Hiltz wanted to run his heist leads by Mr. Hoover. He was a trusted CBI and a Hoover phone-chat pal. Joan summarily acted.
She knew about Dr. Fred’s bomb-shelter stash. Leander knew of Jomo Clarkson, via the black-militant grapevine. Joan cutout-worked Jomo and fed him the plan. Steal Dr. Fred’s money. Don’t hurt him. Scare him into silence per 2/64. He’ll fold off that.
She didn’t want more death. She got it anyway. Jomo and his partner killed Dr. Fred. The partner absconded. Jomo found him and killed him.
BAAAAAAD BROTHER went forth. Joan became Dwight’s informant and lover. The wild-card clash of Marsh Bowen and Scotty Bennett occurred. Joan and Dwight did not know the extent then.
Marsh and Scotty wanted the money and the emeralds. They colluded and betrayed each other and died for their cause. Dwight and Joan colluded and conspired. She betrayed him only by her silence. They had crafted an operation that would serve to right all their wrongs. Dwight pulled out, unilaterally. Their paperwork was stashed at a comrade’s house. She’ll honor Dwight’s decision to abort their plan. She lacks the requisite will.

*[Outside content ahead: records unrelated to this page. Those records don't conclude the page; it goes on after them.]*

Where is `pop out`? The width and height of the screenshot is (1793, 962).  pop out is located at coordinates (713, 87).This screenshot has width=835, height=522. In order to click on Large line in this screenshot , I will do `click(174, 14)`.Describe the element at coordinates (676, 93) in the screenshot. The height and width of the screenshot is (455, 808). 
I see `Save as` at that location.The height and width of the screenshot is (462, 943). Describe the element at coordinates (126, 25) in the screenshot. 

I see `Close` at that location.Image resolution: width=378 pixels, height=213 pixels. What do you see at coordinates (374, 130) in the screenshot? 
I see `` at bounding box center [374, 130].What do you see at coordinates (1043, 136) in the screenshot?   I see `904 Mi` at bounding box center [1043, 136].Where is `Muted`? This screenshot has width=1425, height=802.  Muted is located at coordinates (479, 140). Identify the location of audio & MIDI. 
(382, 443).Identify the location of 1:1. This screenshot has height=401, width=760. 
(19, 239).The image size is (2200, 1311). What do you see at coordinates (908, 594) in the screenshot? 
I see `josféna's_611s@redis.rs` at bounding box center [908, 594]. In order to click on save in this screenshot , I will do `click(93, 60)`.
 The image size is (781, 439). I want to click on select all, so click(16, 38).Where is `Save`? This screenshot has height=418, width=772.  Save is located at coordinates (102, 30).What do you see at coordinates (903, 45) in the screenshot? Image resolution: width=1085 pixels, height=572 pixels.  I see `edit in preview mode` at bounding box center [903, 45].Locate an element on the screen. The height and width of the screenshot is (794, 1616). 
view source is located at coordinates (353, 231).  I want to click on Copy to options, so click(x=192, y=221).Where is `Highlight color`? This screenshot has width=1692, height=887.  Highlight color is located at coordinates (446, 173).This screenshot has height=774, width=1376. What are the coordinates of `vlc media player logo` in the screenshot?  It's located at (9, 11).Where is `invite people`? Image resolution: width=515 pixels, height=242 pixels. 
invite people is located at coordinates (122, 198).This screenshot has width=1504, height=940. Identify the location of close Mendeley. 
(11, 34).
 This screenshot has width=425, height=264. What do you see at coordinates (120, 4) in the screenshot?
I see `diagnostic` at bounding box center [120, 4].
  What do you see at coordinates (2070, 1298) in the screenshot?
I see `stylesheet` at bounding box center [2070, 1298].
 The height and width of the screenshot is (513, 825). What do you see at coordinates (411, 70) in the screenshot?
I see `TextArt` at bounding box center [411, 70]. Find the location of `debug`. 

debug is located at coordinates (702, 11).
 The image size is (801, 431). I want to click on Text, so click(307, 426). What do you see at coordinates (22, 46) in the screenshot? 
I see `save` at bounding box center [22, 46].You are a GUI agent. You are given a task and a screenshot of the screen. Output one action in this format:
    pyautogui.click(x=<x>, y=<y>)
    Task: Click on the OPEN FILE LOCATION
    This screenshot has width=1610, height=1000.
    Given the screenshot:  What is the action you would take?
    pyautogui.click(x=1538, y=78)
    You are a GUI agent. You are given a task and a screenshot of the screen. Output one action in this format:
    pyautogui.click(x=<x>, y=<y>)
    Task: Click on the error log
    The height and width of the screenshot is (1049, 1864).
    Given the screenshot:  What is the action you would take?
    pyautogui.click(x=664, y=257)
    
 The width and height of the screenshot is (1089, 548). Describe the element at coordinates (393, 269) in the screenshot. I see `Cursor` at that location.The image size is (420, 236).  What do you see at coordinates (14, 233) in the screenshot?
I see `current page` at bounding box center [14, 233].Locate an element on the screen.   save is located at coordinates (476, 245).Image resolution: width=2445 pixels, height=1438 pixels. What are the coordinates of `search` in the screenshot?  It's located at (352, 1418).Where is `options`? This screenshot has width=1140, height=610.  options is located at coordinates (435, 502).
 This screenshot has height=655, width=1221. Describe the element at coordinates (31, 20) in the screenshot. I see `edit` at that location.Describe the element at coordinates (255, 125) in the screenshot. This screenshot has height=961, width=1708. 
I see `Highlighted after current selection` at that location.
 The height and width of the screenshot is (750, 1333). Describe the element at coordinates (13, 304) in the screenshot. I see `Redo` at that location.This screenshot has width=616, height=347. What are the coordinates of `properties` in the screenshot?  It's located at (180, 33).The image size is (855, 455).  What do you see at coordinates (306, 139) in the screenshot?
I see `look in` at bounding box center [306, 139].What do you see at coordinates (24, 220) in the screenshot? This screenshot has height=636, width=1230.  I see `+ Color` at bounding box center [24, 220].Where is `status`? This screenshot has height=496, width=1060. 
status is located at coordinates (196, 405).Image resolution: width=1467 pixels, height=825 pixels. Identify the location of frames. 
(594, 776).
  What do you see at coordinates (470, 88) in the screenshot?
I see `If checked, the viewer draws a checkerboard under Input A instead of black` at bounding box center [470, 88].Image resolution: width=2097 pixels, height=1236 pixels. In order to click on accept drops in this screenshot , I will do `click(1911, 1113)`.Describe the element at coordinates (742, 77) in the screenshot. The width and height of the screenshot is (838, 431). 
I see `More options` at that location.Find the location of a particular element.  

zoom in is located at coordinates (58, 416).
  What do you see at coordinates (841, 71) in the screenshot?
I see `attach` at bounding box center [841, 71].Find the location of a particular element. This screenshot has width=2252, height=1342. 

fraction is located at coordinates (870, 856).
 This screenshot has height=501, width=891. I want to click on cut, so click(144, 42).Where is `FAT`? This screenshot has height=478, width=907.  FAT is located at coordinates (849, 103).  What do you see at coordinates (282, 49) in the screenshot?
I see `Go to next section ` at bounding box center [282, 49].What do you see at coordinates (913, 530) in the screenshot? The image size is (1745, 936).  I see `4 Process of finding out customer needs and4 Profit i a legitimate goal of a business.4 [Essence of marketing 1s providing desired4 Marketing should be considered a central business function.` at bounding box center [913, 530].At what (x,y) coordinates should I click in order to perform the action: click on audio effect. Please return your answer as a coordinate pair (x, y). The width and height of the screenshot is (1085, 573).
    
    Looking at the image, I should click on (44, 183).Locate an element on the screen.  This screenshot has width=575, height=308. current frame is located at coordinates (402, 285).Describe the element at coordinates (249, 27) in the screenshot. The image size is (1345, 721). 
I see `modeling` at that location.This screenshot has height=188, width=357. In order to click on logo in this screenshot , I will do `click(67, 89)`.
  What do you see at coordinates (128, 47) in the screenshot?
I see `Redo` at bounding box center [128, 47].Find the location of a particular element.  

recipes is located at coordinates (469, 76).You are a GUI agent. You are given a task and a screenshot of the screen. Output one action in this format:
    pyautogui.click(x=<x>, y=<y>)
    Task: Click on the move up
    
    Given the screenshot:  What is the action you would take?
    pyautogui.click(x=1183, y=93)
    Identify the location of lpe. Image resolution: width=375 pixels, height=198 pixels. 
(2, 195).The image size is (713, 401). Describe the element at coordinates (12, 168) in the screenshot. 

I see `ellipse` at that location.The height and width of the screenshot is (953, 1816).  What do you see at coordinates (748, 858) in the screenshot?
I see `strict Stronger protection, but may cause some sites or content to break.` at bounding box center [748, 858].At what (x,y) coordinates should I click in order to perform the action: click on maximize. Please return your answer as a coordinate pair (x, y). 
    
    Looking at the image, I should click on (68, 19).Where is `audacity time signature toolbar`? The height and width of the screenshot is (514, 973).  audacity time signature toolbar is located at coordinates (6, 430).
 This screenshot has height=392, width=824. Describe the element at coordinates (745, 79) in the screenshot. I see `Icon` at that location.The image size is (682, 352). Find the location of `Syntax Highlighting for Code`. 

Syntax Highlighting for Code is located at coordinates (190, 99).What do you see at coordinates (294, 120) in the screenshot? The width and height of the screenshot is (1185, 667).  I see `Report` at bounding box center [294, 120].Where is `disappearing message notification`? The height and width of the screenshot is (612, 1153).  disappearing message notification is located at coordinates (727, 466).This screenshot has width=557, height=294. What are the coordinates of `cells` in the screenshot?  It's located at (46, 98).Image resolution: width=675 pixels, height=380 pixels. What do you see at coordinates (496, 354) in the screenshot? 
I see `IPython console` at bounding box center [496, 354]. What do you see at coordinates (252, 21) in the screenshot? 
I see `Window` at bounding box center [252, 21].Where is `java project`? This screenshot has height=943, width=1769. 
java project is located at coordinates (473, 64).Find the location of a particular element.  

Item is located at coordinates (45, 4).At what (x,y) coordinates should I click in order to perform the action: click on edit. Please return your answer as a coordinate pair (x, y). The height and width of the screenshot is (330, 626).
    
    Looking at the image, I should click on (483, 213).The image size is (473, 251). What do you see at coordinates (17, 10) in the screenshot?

Celia was lost on that island. La Banda and the Tonton had X-marked her. The warrants derived from her work with Wayne Tedrow. Celia was past reason in some regards. Maria Rodriguez Fontonette was almost certainly murdered in L.A several years back. Celia felt complicitous. She had hexed Tattoo. It was preposterous. Voodoo was barbarous capitalism cloaked in magic. Celia thought otherwise. It didn’t matter. Celia was courageous beyond ideology. Belief works that way.
She should have told Dwight the story. One thing hexed her, still. Her last word to him should not have been “No.”
The clouds broke and spilled rain. The boy looked different. The length of her tale matched the breadth of his surveillance. That pop-up face always there.
I know you want to touch me.
So I’ll let you.
He caught the signal and leaned in. She thought he’d be clumsy. He brushed dried blood off her wrists and kissed the part in her hair.
120
(Los Angeles, 3/27/72)
THE ELECTRIC CHAIR, THE HANDS AND FEET, THE EYE.
The fried skin, the stumps, the flamethrower stink. Cinerama and Smell-O-Vision. Wait-there’s a dog in a voodoo hat and a palm tree on fire.
Crutch woke up. The barking dog was a dog outside. The flames were a 6:00 a.m. sun.
He got his bearings. It was pad #3/safe house #1. Scotty was dead. He didn’t have to hide.
You have to go back. There’s where she took you. It cost her everything. She punched your surveillance card. You clocked out at three years and nine months.
Crutch made coffee and wrote out a question list for Celia. She knew things about Tattoo. He wondered if she still cared.
He fucked with his chemistry set. The story kept re-spooling. The tape jammed here and there.
The Operation. Joan and Dwight’s plan. It could only be That.
Crutch drove to Clyde Duber Associates and let himself in. It was 7:10. He could log private time.
He read Clyde’s heist file and Marsh Bowen’s personnel file. He had Joan’s story now. Facts clicked in, redundant. Who gives a shit?
Farewell tour. You can’t peep and prowl paper the rest of your life. You’re fucked-up in the head.
Crutch split and cruised by the wheelman lot. Phil Irwin and Bobby Gallard snoozed in their sleds. Clyde was throwing a wake bash for Scotty. The lot would be tartan bunting-draped and lit up.